Again, the angels around Saar looked at each other, and a few whispered things. Definitely not the immovable, stoic warriors they were supposed to be.

“Invaders?” Saar asked.

“Invaders! Strange creatures have broken into Hell, or have you not seen them? They climb up from the canyons, invisible at first, but they gain form the longer they exist in our realm. Creatures with the faces of squid bodies. And they wish the unmarked dead.”

A mikalim floated down and landed behind Saar.

“I have seen such a creature,” he said. “Large. It wandered the mountains of Death’s Grip, and disappeared into the tunnels. From so high, I thought it a hellbeast, a breed I did not recognize.”

Another angel flew down. “I saw something similar, as well. Smaller. A group.”

Chatter broke out, angels describing creatures, some angels insisting what they saw were merely hellbeasts. The chatter ended cold stop when Saar slammed the bottom of his spear against the rock ground. Without a word, every angel stood at attention, a few adjusting their position to form ranks.

“The council must be obeyed!” Saar yelled. “We are to kill the unmarked, and kill anyone who stops us. The council has been our guide for millions of years, and—”

Moriah stepped forward again, and the distance between her and Saar shrank to nothing.

“Never, in the history of Heaven and Earth, has an angel ever assaulted a soul worthy of Heaven!”

“Heaven denied them!”

“I do not know why Heaven denies them, but it is not their fault.”

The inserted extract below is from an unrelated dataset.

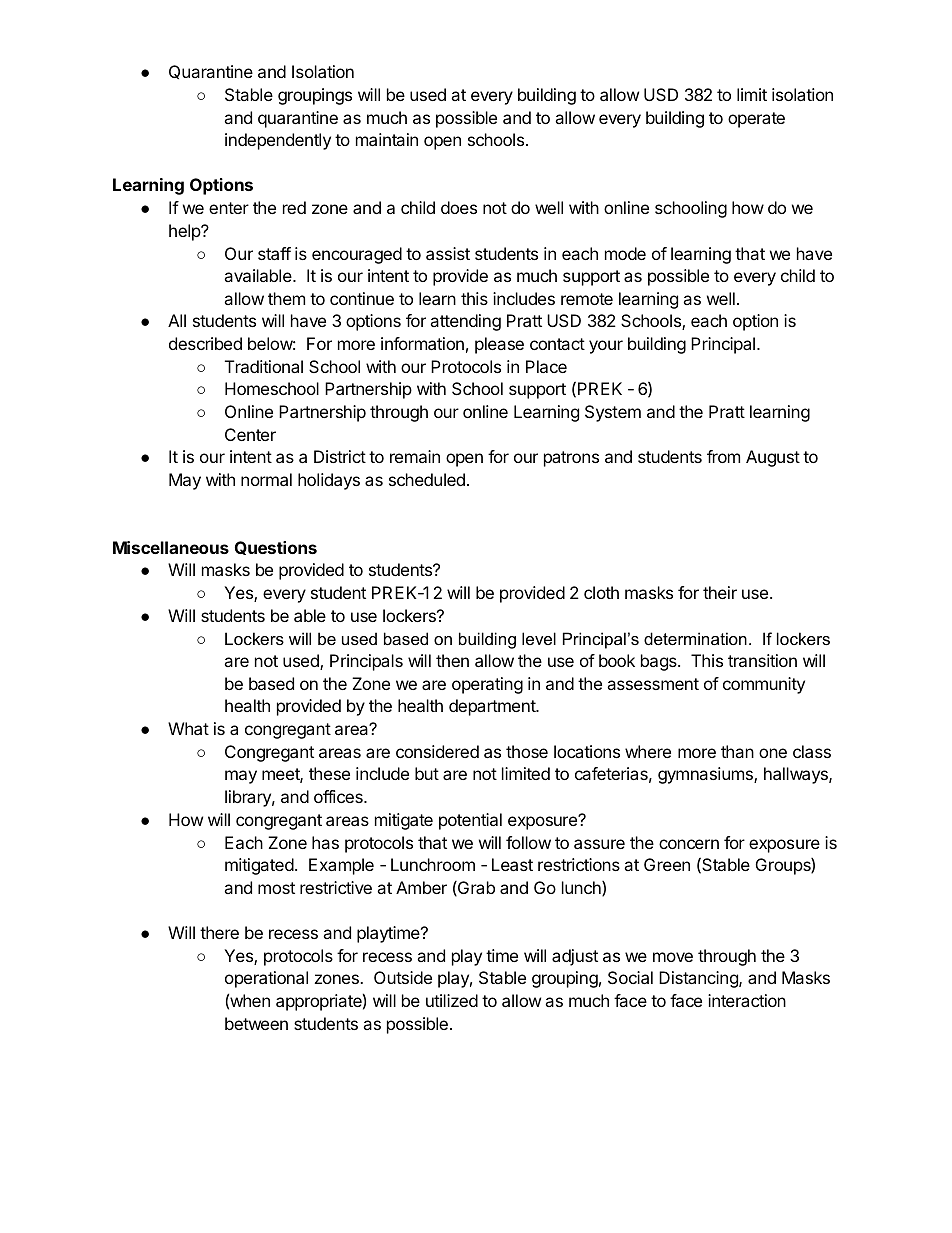 This document has height=1233, width=952. What do you see at coordinates (266, 979) in the document?
I see `operational` at bounding box center [266, 979].
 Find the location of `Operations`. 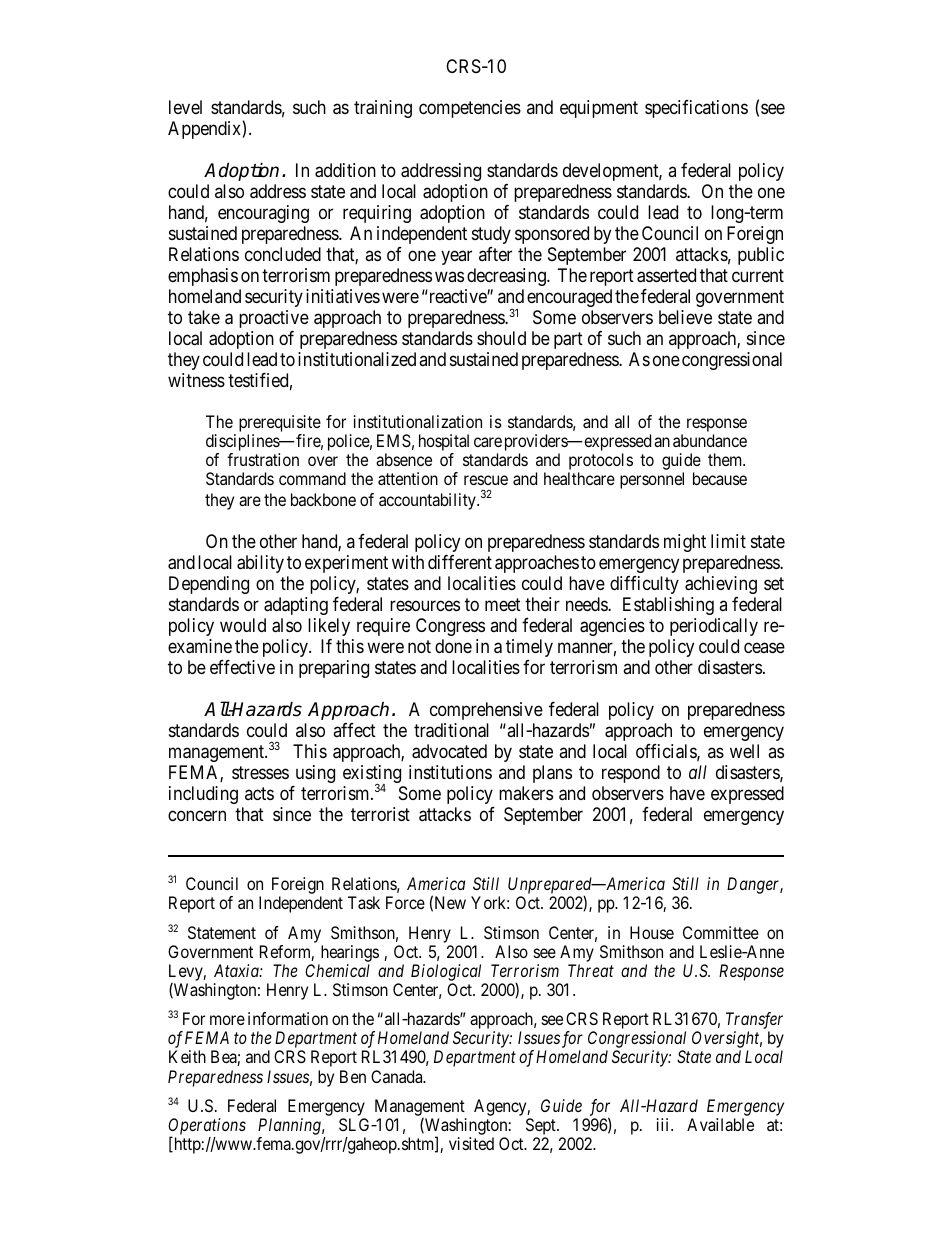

Saar flared his wings. “You dare suggest that the great cycle is flawed? The Great Tower is God’s creation. We are its servants. It does not make mistakes.”

“Tell that to Ramiel.”

Saar’s eyes shone gold for a split second, and Moriah slid back an inch.

“Moriah of Azoryev, third rank, I am giving you a direct order. I may not be your captain, but I am a captain of Azoryev, and you will obey. You will tell me where the unmarked is, and we will deal with them if you cannot.”

Moriah held out her wing. “Angels of Azoryev! Some of you know me! I ... committed a heinous sin. I struck out with anger, and killed a fellow angel. But I will not let my arrogance be our downfall! I will bear the punishment due for my sin, but you must understand. I made a grave error, and I must atone. The unmarked I guard is not deserving of Hell, and is connected to this strange invader. The invaders want him dead. The council wants him dead. Surely you must see something is wrong!”

David stared up. The canopy blocked most of what he could see, but the area around Moriah grew darker, and the edges of the shadows fluttered. Hundreds of angels packed together, more above out of sight. Their wings were blocking the burning sky’s light.

Beyond the edge of the forest was the entrance to the Scar, a ravine between two giant mountains that dwarfed the mountains of Death’s Grip, with even steeper ridges. They weren’t walkable. It wasn’t even climbable unless you had claws. From what he could see, there weren’t any tunnels this high up. The only thing in the Scar worth checking out was past the mouth and deep in its recesses. Blocked by a thousand angels.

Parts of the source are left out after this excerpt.